§ Work instruction:
State how many lines of the entries hold the string "link". Reply with the number alone.

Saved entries
|---|
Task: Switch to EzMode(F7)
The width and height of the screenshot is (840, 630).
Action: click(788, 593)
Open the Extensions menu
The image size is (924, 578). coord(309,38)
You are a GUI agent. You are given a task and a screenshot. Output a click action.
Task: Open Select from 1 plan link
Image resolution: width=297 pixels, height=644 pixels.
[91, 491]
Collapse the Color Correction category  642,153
|---|
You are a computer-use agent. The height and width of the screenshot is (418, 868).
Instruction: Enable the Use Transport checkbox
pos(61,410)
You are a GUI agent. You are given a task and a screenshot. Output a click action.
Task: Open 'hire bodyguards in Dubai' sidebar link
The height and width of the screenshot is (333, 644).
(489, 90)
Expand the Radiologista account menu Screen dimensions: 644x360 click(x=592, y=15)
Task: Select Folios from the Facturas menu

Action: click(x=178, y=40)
|---|
§ Exercise response:
2